Day 6, we awaken in Toyokawa. Time for a buffet breakfast! I must confess, buffet breakfasts at hotels which cater towards Westerners are one of my guilty pleasures. I love to see what they think we eat. At the Hotel Crown Hills Toyokawa, we had this:
The egg/sausage/potato cake thing were from the Western section- the rest was the usual fare of noodles, seaweed, and fish. A bowl of miso soup and a cup of tea on the side. I never quite worked out what constitutes Japanese breakfast food. Meal time food groups don’t seem to be quite so rigid in Japan, as far as I can tell anything goes!
Breakfast done, we headed up again to an area called Shinshiro. We’d read about the beautiful scenery in the area, but again, wrong time of year.
We had hoped to visit some famous waterfalls here (Hyakuken Falls), but unfortunately there were extensive road closures which derailed this plan.
We drove up the mountains a bit, to a place I cannot recall the name of. My ankle had decided that it didn’t feel like playing ball by this point, so I was pretty tied to the car. Still, some nice views from the roads!
After a spot of food (enabling me to take more ibuprofen!) we were on the way again. During our drive, we spotted a small gravel area and decided to check it out. After pulling over we discovered a few shrines hidden away in the trees.
The nearest landmark to these would be the Hon-Nagashino Station, but these were just off a random road.

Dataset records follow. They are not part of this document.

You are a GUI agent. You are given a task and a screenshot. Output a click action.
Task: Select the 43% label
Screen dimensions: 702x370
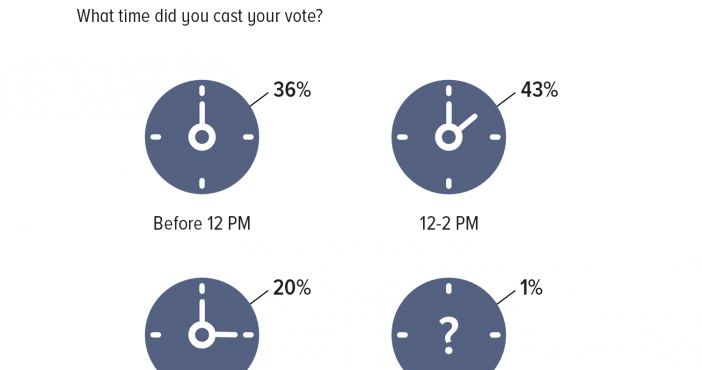(539, 90)
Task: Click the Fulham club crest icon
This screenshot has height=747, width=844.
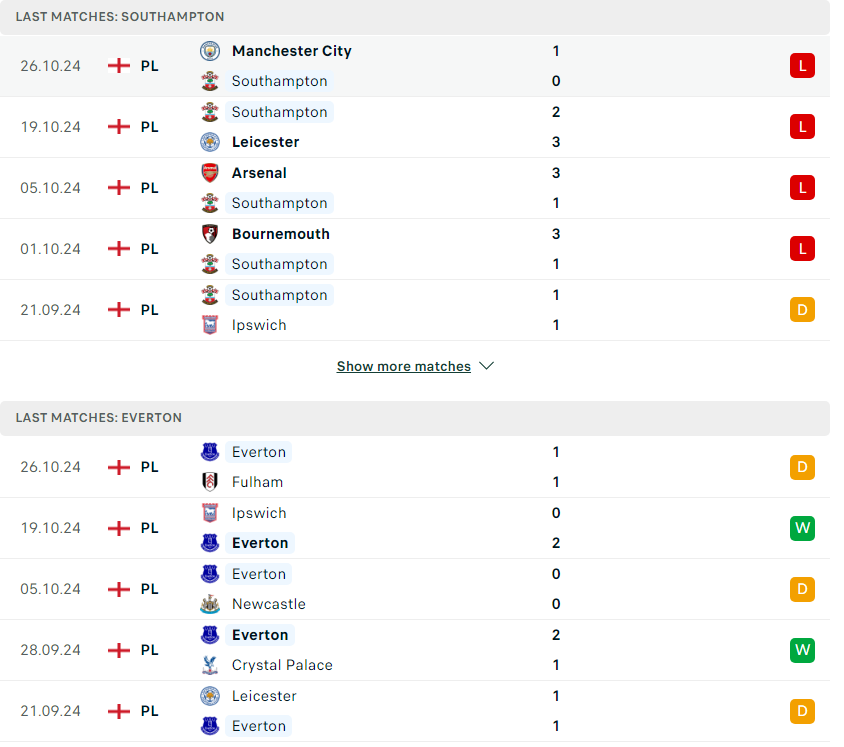Action: coord(210,482)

It was pretty cool to see a shrine in the middle of nowhere like this. Due to the remoteness it was so incredibly quiet. Paying our respects in the usual way of throwing a coin and clapping echoed out through the woods.
We spotted rows of banners heading up in to the trees, and followed the trail. I expected something interesting, but am sorry to say that it was a dead-end. That, or the banners had been lost beyond a certain point.
If anyone could translate these I’d be very interested to hear what they say!
From here we drove on to the Shiroyone Senmaida Rice Terraces. Again, wrong time of year!
Still, I very much enjoyed seeing them (even if only for the sake of a joke I am not about to repeat here).
From this point we largely just drove onwards to our next destination: A town called Uji, near to Kyoto. We picked this town as it was far enough outside Kyoto to be fairly cheap, and yet close enough for a short drive. As it turns out, Uji is a beautiful town in itself.
For those of you that like computer gaming, you may have heard of a person called Genji. As I learned, he’s not just a computer game character- there exists a series of classic Japanese novels called The Tale of Genji, which is set in Uji. The town features a museum (which I’ll admit I didn’t visit) about this, as it was apparently the worlds first novel series. One of the first sights we spotted was a statue of Murasaki Shikibu, the world’s first novelist.
The town is also home to the beautiful Byōdō-in Temple.
It’s possible to do tours of this Temple, but we did not; just walking around the beautiful grounds was interesting enough!
Originally built in 998, the temple seems to have had a remarkably quiet history. Additions have been made over time, and it has been declared a national treasure.
No wars, no ransacking.
Just a beautiful temple set in beautiful grounds.
Uji seemed to generally be a place of beautiful shrines. Walking down a side street of the town we came across yet another beautiful small shrine.
If I return to Japan, I will definitely try and spend more time in Uji.
The town features so many sites of interest that we didn’t make it to, all of which look so beautiful. The town is also famous for its green tea production- Although we stopped at a Matcha themed café where we drank our fill of green tea/purchased some to take home, I saw various advertisements for green tea-related classes (cooking, production). I’d love to try one of those next time!
On to accommodation- We stayed at the Uji Cha-gan-ju Tei House, a cheap hostel which turned out to be one of the best places we stayed in the entire trip! For one, the shared kitchen had a beer keg which was free for guests.
As I’ve touched on before, hostels seem to try harder than hotels do. My travelling companion and I had a room for just the two of us, and access to the shared bathroom/kitchen. The room was lovely, as was the location. Free towels were provided, as were slippers (due to the Japanese aversion to shoes being worn indoors). I’d definitely stay at the hostel again if I return!